Having worked with a community that was stagnating and had a high% of unwaged families, I was involved in a local scheme doing this. The number of people who were scared, anxious, uncertain about whether they had anything to offer an employer; those whose levels of organisation left them incapable of timekeeping, staying on task, recognising a task, taking orders etc was ridiculous.
Our issue was that if they tried to find work they lost their benefits. So we ran a pilot to let people work 1 day a week, then 2 etc with no loss of benefits and a top up from the employer. The work had to be basic, skill building, overseen, real. We also ran literacy and numeracy courses alongside it.

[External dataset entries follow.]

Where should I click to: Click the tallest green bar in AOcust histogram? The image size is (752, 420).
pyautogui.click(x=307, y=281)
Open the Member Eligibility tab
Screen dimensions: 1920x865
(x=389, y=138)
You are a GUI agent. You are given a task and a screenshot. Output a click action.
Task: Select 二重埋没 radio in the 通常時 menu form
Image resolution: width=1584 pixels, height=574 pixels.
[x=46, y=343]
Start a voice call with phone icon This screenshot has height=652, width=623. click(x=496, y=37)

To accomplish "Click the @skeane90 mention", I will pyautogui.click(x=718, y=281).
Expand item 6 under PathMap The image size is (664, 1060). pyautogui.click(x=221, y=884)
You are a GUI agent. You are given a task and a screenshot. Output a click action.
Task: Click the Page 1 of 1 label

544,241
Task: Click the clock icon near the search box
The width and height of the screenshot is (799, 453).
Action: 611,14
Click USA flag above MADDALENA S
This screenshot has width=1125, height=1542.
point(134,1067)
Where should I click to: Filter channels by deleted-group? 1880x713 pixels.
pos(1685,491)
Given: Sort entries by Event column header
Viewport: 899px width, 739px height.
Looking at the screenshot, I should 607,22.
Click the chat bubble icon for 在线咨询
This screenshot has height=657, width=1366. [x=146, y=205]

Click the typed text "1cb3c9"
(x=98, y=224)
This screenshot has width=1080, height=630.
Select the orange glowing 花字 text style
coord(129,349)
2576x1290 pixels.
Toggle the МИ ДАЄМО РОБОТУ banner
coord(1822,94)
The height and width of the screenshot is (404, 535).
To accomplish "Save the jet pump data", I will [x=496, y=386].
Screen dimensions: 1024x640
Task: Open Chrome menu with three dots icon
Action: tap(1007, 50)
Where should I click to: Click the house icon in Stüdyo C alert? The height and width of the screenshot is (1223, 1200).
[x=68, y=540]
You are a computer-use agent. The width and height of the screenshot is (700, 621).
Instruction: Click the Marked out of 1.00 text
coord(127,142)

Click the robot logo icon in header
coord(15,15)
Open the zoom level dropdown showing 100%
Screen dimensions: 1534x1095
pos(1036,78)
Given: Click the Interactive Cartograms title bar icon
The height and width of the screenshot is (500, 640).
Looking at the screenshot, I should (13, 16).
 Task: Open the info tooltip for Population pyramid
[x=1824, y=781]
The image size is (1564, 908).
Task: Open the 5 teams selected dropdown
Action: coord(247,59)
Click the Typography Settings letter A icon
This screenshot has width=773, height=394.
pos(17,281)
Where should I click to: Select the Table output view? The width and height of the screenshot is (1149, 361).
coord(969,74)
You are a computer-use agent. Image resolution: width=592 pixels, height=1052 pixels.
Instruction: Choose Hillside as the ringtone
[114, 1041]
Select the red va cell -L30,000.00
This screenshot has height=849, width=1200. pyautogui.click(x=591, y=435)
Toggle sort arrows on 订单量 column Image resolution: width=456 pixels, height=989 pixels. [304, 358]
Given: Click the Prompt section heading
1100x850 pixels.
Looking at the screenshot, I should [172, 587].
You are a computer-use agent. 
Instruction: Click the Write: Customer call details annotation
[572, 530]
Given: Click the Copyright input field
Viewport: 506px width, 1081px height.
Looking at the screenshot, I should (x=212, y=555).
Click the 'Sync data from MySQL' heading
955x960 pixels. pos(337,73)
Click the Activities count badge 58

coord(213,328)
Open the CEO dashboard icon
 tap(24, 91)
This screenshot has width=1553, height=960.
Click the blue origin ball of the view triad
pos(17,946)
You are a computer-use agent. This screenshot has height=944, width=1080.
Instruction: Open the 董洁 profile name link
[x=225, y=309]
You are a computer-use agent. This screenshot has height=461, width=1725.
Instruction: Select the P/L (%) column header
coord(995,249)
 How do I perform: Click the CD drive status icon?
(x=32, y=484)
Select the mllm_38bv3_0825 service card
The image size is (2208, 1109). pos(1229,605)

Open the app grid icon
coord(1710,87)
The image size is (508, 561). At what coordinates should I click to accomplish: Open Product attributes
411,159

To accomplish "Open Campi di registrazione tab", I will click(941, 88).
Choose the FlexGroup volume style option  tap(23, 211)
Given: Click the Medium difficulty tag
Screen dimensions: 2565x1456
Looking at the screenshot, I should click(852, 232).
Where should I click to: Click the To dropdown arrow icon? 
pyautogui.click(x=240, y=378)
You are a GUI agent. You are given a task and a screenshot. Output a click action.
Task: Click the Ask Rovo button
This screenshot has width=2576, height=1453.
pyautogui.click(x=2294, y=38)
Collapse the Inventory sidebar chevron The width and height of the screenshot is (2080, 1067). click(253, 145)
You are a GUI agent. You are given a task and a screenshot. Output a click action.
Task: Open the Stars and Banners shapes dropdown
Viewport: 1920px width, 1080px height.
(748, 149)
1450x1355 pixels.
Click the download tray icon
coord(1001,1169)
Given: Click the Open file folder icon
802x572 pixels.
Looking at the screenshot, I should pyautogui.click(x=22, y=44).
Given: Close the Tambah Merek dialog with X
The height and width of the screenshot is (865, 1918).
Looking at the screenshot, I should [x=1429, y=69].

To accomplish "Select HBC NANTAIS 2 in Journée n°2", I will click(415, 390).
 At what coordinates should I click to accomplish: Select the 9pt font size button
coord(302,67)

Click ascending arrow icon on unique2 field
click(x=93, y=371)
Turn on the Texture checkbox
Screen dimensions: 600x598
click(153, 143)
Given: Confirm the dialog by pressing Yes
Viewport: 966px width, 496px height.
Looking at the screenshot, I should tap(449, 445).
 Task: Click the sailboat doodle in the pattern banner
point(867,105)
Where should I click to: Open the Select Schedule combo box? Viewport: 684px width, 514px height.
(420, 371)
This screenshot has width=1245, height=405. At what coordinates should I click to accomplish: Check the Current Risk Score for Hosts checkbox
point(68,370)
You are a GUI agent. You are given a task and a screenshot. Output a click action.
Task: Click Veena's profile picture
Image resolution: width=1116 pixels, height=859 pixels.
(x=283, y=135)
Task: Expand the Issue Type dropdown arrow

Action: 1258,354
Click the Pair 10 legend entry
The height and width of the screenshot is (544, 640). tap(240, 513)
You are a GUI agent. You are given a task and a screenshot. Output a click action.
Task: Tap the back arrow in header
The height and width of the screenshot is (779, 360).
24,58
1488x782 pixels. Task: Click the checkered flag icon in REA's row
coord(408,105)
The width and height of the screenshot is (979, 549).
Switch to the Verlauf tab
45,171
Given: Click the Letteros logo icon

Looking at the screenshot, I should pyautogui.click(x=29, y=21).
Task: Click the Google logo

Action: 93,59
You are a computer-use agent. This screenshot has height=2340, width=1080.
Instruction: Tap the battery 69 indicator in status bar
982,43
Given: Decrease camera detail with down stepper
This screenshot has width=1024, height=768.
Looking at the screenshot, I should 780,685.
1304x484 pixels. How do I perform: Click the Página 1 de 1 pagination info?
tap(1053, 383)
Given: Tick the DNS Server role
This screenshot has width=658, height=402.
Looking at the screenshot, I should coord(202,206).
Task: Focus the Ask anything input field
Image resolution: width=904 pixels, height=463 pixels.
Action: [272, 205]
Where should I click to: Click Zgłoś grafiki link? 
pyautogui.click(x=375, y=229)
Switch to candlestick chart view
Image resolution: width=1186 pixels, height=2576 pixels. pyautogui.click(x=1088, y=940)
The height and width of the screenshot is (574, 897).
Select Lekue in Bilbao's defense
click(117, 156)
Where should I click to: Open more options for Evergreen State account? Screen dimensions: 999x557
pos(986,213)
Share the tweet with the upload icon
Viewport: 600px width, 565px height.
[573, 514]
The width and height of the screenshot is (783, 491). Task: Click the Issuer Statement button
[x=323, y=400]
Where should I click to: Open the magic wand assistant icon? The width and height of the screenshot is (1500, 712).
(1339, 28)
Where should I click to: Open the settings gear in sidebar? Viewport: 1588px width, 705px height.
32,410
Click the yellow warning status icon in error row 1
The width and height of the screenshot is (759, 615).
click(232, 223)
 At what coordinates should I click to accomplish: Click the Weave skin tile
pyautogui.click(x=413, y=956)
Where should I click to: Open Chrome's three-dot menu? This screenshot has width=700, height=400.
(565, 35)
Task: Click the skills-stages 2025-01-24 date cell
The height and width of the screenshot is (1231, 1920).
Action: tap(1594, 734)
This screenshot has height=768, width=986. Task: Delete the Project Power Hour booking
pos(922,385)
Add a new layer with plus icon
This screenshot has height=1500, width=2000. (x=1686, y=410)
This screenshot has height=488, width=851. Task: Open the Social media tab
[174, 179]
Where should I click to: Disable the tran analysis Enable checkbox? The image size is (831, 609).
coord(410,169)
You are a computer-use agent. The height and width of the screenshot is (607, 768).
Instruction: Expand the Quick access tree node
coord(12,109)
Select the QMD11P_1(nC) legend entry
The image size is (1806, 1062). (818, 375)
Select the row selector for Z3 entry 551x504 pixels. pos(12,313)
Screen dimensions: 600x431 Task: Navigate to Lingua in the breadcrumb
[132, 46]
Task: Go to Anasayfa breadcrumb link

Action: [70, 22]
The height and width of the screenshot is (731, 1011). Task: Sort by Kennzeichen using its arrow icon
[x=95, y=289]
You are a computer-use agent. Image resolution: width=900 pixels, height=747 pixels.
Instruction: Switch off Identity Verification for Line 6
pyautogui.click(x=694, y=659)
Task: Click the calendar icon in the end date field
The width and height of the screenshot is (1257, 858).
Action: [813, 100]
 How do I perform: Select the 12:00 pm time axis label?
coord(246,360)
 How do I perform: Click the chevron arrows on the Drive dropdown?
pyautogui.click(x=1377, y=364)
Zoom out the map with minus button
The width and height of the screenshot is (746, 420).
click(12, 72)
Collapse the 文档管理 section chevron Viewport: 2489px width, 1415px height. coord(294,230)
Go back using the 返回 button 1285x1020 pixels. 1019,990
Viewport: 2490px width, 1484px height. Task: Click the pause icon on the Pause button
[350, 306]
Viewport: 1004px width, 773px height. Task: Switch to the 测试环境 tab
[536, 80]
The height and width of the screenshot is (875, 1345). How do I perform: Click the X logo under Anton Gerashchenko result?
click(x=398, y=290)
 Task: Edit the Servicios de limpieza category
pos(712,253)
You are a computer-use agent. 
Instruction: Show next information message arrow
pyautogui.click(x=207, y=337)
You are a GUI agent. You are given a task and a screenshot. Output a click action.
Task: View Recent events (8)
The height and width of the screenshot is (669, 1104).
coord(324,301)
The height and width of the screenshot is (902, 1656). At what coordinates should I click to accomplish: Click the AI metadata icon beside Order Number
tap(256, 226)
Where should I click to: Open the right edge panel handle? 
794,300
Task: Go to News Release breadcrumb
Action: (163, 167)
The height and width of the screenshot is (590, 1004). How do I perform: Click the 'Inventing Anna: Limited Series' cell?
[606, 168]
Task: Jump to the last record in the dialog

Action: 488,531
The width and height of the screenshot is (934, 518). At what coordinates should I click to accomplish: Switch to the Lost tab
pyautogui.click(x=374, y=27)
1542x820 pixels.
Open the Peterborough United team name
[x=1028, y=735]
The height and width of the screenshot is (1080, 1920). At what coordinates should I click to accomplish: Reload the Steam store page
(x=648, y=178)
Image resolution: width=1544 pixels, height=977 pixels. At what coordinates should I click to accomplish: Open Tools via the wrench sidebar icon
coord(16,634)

The vast majority of participants managed to gain skills, got used to a daily timetable and many were offered work.
But that old stereotype reared its head and the majority of them refused job offers. Not because it was too hard, or they didn't want to get up in the morning, but because the safety net of benefits, the LA knowing who they were, all our community input would be lost to them. And that scared the living daylights out of them.
Paying for things like council tax, prescriptions, school dinners, uniforms, bus fair, all sorts of every day things added up to a goodly % of earnings and many just couldn't see the benefit or were scared that they'd get behind in payments. Or even, for some, the changes in payment dates for rent etc. That meant a payment gap, temporary arrears, that affected their LA rating.
But they all enjoyed the work experience and wanted to work! It should/could be a very useful scheme.
That's why I regularly speak out against the Benefit Trap. For the poorest it remains a very real issue.